* WORKING DATA
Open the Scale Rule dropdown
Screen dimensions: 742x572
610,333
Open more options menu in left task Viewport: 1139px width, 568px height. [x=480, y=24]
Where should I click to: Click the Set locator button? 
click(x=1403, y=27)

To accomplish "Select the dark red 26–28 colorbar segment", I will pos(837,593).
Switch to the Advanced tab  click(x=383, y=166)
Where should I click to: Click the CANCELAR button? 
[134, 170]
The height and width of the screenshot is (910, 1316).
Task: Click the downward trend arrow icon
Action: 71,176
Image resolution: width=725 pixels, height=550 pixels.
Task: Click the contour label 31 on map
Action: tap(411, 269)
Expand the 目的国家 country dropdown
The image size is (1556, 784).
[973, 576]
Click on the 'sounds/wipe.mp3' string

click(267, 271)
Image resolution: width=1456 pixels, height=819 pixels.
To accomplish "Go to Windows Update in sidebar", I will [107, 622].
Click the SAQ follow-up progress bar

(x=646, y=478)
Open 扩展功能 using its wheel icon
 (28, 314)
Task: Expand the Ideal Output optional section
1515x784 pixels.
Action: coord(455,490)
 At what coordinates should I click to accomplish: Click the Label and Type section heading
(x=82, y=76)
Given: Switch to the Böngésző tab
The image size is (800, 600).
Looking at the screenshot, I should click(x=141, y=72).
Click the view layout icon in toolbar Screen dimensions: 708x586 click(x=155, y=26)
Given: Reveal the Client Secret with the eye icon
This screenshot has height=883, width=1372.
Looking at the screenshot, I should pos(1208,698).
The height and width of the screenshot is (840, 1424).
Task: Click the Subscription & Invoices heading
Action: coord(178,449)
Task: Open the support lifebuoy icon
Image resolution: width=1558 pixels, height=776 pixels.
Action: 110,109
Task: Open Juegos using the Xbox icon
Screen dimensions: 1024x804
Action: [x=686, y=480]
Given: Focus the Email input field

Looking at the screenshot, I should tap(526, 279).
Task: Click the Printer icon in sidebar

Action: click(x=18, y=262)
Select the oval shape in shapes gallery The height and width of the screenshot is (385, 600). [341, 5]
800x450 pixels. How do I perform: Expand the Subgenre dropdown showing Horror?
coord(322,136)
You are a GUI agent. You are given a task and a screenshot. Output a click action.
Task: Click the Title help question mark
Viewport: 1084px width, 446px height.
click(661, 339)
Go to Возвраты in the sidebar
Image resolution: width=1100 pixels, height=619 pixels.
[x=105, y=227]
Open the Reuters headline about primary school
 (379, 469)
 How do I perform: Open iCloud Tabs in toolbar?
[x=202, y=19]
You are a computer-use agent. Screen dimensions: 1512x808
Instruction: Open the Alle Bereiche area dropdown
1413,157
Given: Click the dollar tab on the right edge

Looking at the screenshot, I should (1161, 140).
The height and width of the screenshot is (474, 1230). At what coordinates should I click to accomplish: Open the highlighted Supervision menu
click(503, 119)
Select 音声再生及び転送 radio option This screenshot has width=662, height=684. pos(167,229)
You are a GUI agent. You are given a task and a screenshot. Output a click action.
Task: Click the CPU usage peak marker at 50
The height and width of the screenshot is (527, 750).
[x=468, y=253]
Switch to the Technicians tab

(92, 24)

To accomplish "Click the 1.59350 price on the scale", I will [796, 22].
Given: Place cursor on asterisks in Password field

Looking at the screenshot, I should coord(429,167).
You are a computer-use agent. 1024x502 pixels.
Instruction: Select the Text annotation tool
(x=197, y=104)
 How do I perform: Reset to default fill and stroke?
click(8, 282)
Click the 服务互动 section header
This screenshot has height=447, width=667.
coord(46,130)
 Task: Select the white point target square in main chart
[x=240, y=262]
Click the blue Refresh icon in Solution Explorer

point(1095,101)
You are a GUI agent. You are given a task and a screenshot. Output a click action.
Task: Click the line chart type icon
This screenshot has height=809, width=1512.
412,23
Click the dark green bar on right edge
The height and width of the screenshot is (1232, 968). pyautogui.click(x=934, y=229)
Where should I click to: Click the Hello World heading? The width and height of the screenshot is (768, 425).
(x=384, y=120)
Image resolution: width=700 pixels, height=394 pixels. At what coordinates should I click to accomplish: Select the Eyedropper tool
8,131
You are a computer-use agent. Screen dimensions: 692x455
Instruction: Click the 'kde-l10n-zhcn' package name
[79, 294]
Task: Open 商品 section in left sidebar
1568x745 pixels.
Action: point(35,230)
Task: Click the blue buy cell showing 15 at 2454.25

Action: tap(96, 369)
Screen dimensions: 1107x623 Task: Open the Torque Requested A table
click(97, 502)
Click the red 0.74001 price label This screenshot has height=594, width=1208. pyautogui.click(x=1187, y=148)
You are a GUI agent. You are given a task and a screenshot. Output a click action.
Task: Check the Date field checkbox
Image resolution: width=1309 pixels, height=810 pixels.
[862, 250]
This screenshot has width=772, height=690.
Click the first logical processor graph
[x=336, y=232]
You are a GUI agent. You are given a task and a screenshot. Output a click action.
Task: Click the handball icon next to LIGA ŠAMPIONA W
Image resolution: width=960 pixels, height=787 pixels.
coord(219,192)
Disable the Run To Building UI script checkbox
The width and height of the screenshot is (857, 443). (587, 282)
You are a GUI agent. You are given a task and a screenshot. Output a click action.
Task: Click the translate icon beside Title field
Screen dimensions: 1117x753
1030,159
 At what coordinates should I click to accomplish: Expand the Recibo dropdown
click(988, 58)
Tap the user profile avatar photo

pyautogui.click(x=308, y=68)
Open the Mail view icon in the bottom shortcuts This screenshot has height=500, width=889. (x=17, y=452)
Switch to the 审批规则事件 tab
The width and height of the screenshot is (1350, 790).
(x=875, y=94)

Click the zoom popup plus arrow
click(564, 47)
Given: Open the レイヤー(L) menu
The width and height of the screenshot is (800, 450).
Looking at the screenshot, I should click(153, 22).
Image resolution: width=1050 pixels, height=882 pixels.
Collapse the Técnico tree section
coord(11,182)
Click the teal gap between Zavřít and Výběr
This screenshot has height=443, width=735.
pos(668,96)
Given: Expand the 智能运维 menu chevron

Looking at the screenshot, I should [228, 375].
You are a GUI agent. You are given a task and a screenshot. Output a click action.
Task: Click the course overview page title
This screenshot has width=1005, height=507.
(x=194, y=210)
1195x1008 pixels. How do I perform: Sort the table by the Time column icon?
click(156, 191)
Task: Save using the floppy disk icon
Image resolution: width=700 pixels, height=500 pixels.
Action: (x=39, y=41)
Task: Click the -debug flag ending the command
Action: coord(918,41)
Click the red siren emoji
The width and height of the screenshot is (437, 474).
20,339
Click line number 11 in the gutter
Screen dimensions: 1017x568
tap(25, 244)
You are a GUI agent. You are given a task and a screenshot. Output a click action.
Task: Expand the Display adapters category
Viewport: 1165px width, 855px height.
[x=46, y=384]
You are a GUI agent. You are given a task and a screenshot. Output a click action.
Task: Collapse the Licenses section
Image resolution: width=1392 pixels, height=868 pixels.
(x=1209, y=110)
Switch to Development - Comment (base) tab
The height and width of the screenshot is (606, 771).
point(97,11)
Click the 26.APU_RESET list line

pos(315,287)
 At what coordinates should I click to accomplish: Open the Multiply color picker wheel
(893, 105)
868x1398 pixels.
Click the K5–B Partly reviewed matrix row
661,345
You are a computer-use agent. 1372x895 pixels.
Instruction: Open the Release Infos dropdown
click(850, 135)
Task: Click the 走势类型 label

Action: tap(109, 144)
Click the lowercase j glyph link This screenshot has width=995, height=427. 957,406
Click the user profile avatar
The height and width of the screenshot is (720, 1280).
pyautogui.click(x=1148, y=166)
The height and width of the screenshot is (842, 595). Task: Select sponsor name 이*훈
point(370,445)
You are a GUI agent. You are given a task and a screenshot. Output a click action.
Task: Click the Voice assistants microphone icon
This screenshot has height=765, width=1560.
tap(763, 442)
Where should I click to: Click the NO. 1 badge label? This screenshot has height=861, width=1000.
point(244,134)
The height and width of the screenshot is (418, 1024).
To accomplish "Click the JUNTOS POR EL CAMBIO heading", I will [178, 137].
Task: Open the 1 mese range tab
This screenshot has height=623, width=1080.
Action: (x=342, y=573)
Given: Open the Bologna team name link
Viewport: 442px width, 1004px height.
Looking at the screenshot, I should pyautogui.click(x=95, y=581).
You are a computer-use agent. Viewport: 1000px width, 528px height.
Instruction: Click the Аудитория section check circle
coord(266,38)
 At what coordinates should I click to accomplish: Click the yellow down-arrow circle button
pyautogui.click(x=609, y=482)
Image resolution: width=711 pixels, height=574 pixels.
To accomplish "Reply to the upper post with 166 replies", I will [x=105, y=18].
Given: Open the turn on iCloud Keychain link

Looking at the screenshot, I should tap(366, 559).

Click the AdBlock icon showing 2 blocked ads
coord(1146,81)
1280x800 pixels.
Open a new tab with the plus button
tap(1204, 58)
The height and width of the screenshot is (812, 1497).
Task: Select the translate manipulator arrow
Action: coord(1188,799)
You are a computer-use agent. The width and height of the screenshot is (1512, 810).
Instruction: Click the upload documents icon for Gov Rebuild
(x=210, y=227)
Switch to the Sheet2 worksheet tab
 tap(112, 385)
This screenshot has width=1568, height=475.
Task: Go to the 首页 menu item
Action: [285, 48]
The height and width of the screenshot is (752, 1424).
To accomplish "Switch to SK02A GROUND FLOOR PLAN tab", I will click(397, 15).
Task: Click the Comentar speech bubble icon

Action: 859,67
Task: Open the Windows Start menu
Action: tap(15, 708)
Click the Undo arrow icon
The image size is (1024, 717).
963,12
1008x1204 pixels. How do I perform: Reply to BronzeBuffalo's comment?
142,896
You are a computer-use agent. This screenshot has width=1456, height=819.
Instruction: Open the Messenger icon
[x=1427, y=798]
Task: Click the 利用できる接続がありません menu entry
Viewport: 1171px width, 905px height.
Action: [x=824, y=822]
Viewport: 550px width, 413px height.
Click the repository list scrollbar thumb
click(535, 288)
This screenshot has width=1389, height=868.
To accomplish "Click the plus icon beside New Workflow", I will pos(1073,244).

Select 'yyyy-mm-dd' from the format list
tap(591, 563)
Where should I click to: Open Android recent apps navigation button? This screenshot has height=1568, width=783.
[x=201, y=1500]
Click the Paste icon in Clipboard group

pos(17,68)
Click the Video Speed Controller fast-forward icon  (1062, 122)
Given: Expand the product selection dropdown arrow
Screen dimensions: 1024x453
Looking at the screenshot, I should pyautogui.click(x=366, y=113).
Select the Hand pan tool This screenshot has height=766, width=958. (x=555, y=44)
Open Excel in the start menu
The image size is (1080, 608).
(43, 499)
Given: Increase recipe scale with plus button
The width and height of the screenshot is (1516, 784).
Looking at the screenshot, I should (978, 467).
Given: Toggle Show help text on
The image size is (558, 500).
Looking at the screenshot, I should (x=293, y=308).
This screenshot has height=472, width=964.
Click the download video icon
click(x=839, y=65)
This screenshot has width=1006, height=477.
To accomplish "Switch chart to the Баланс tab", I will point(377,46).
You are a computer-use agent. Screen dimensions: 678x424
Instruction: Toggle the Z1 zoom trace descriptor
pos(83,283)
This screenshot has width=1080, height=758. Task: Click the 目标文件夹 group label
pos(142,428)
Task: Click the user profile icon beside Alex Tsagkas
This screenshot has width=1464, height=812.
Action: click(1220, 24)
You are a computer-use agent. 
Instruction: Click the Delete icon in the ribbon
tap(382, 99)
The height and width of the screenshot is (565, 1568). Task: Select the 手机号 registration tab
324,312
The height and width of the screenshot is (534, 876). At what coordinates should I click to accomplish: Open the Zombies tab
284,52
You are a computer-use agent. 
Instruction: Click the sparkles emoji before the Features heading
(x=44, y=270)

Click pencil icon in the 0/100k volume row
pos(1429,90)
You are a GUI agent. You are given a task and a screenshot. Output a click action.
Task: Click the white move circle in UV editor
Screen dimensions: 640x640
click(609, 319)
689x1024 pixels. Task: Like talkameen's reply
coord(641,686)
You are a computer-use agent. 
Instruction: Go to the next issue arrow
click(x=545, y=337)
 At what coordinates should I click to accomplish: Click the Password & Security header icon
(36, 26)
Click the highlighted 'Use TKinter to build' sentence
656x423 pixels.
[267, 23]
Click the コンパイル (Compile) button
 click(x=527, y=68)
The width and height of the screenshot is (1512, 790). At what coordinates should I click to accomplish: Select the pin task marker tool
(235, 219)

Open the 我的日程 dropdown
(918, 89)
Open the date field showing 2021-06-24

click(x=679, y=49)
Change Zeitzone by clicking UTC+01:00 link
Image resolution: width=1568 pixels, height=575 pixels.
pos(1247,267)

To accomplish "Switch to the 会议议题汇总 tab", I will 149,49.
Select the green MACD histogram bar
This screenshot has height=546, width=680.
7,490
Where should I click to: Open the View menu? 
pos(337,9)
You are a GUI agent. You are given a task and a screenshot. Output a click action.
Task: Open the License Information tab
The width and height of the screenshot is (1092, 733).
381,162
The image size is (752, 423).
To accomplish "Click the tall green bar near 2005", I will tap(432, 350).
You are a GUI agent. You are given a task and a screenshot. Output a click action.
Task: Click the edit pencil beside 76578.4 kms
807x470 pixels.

* REQUIRED WORK
Every line that contains the string "beside" should be copied from the entries.

* RESPONSE TO THE EXERCISE
Task: Click the translate icon beside Title field
To accomplish "Click the plus icon beside New Workflow", I will pos(1073,244).
Task: Click the user profile icon beside Alex Tsagkas
Task: Click the edit pencil beside 76578.4 kms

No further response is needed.